**WORK INSTRUCTIONS**
Reproduce the rows verbatim, from the start of the rows through the line containing "pyautogui.click(x=52, y=193)", with both ends included. Omit the pictures from your answer.

**STORED RECORDS**
====

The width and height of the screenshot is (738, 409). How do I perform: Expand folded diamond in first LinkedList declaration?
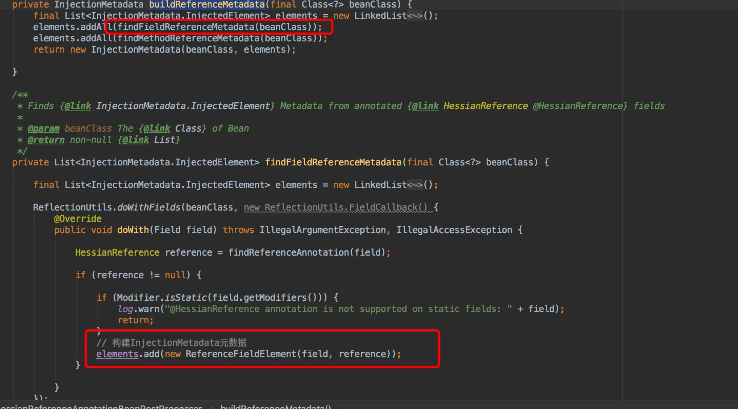click(415, 16)
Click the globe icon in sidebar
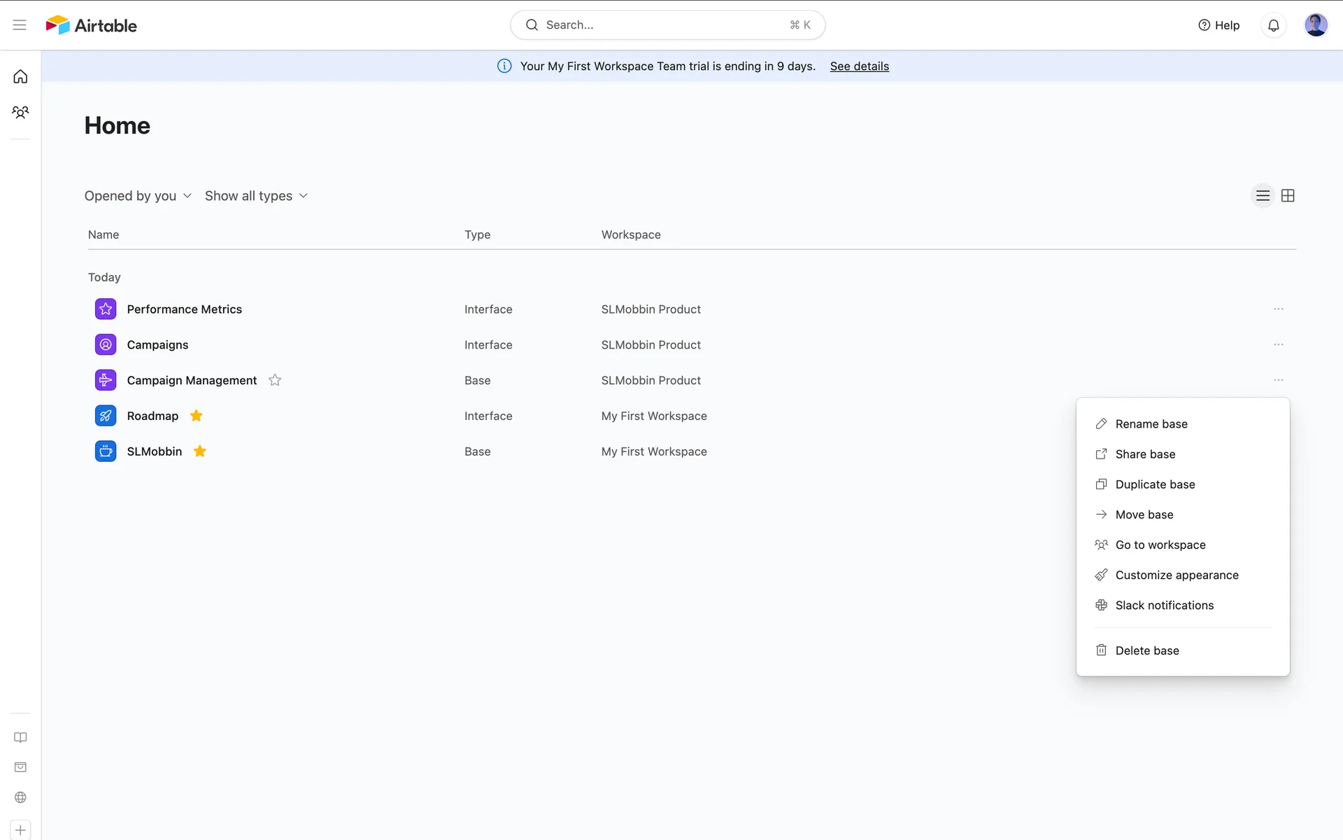The height and width of the screenshot is (840, 1343). coord(20,797)
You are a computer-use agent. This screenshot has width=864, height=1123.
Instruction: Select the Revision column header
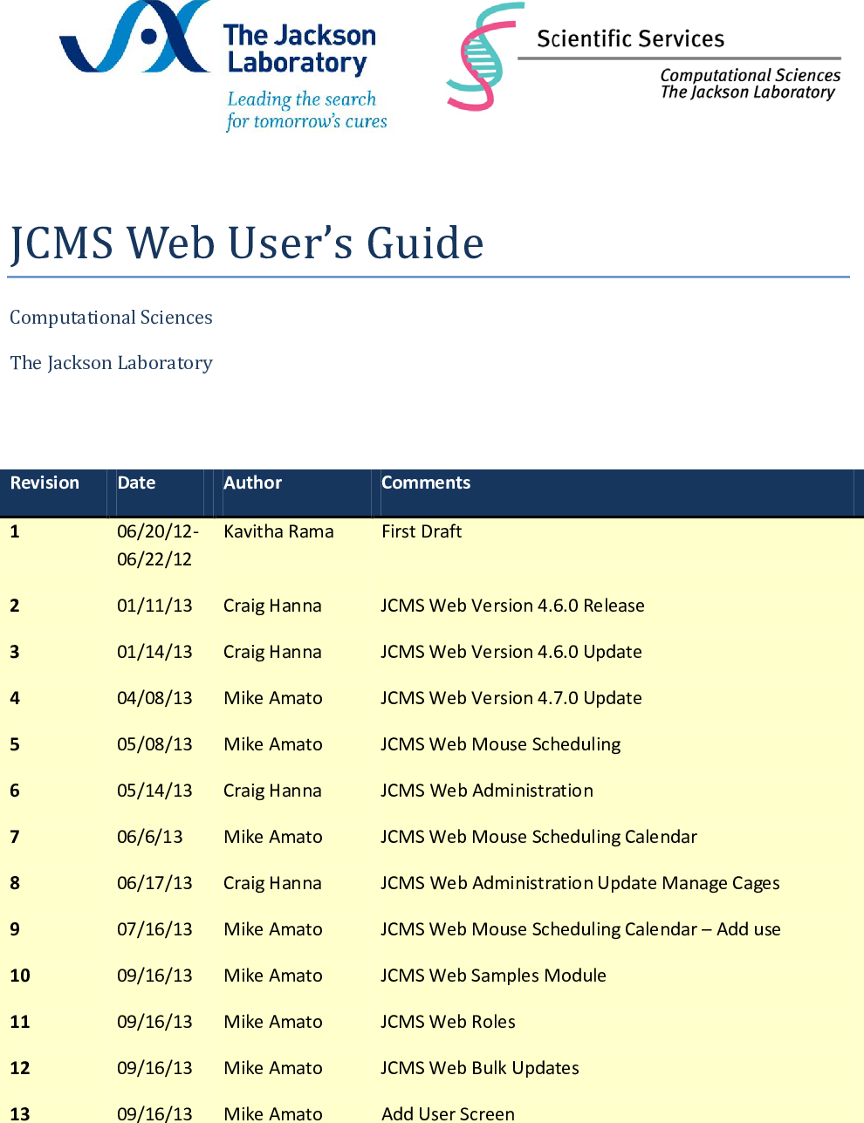45,483
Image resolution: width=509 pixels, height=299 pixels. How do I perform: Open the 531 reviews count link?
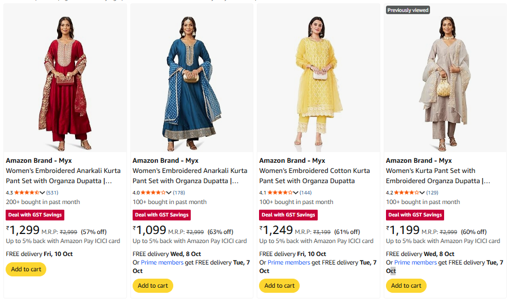pyautogui.click(x=52, y=193)

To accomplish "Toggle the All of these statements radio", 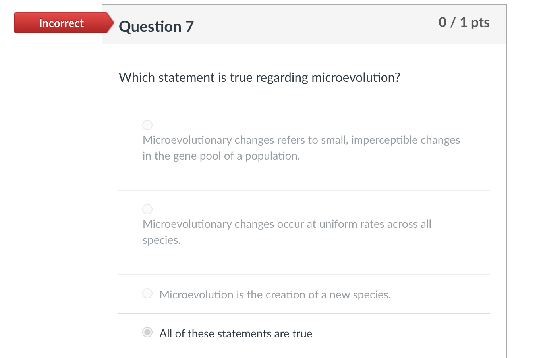I will click(147, 332).
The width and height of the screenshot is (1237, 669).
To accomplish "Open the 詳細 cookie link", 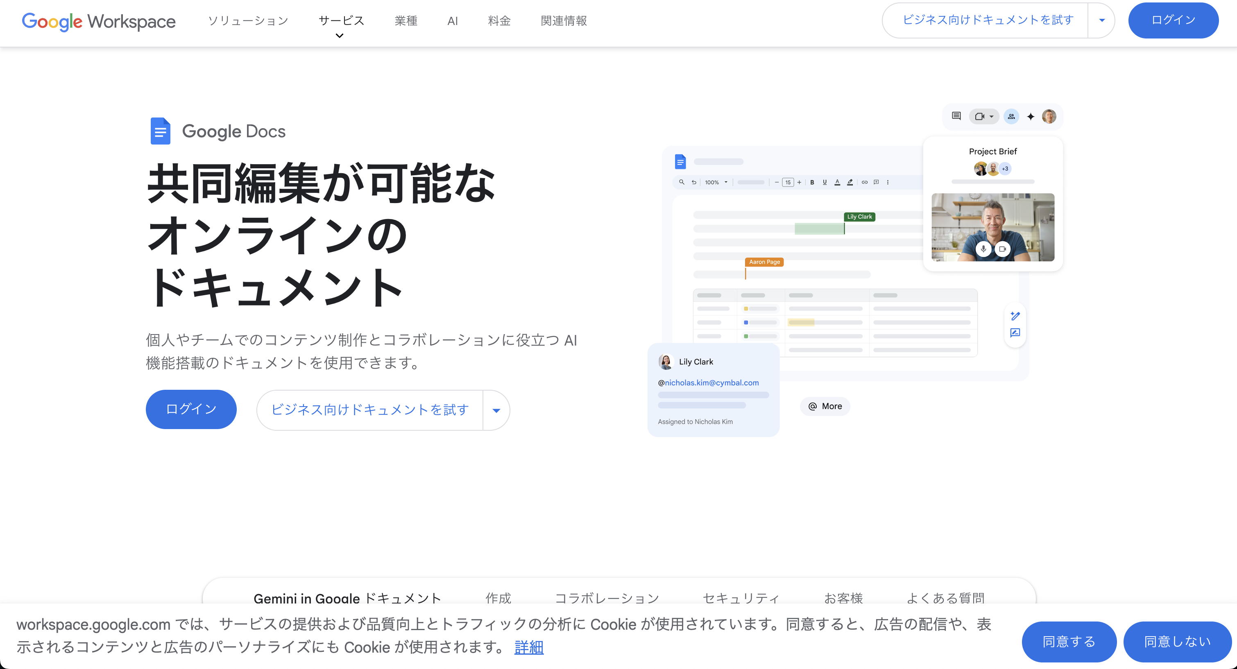I will [529, 647].
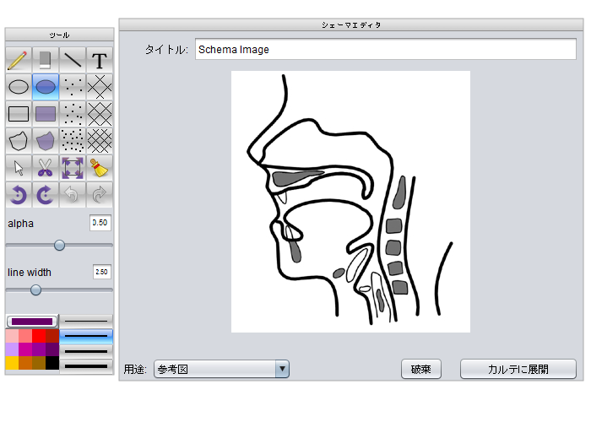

====

**FINAL RESULT**
The width and height of the screenshot is (738, 409). How do I perform: Expand folded diamond in first LinkedList declaration?
click(415, 16)
Click the globe icon in sidebar
The height and width of the screenshot is (840, 1343). coord(20,797)
You are a computer-use agent. This screenshot has width=864, height=1123.
Instruction: Select the Revision column header
45,483
Image resolution: width=509 pixels, height=299 pixels. How do I perform: Open the 531 reviews count link?
pyautogui.click(x=52, y=193)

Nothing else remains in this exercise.